Secession is extremely improbable. But looking at what could ensue if it happened underscores some fascinating truths about the US – and where power really lies.
Americans have grown increasingly polarised in recent years. According to the Pew Research Center, median Republicans are more conservative than 97% of Democrats, while median Democrats are more liberal than 95% of Republicans. By contrast, in 1994 those figures were just 64% and 70%, respectively. Some scholars argue that ideological tensions have never been greater in living memory.
“We have to go back historically, to something like the 1890s post-Civil War period, to find politics in the US that are anywhere near as bitterly polarised as we have now,” says Bernard Grofman, a political scientist at the University of California, Irvine. “Polarisation in Congress is at levels we have not seen in more than 100 years.”
California is no exception. For the past few years, divides both within the state, and between California and the rest of the US, have sparked at least six initiatives aimed at breaking California into smaller states or cleaving it entirely from the rest of the country.
According to Monica Toft, a professor of international politics at the Fletcher School at Tufts University in Boston, arguments in support of these plans include the belief that the federal government no longer represents California’s economic interests; that the state is so large that proper governance is only possible if applied across a smaller geographic scale; or that irreconcilable differences have emerged between what California and the rest of the US stand for.

Information provided =>

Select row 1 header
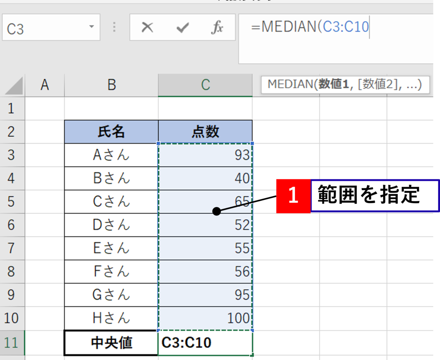(x=12, y=108)
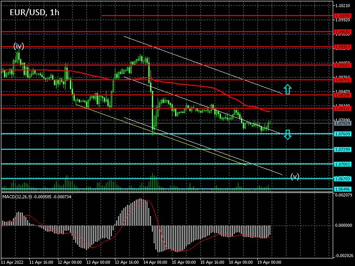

Instruction => According to the article on California secession, how many initiatives have been aimed at breaking California into smaller states or separating it from the rest of the country?

Final result => At least six.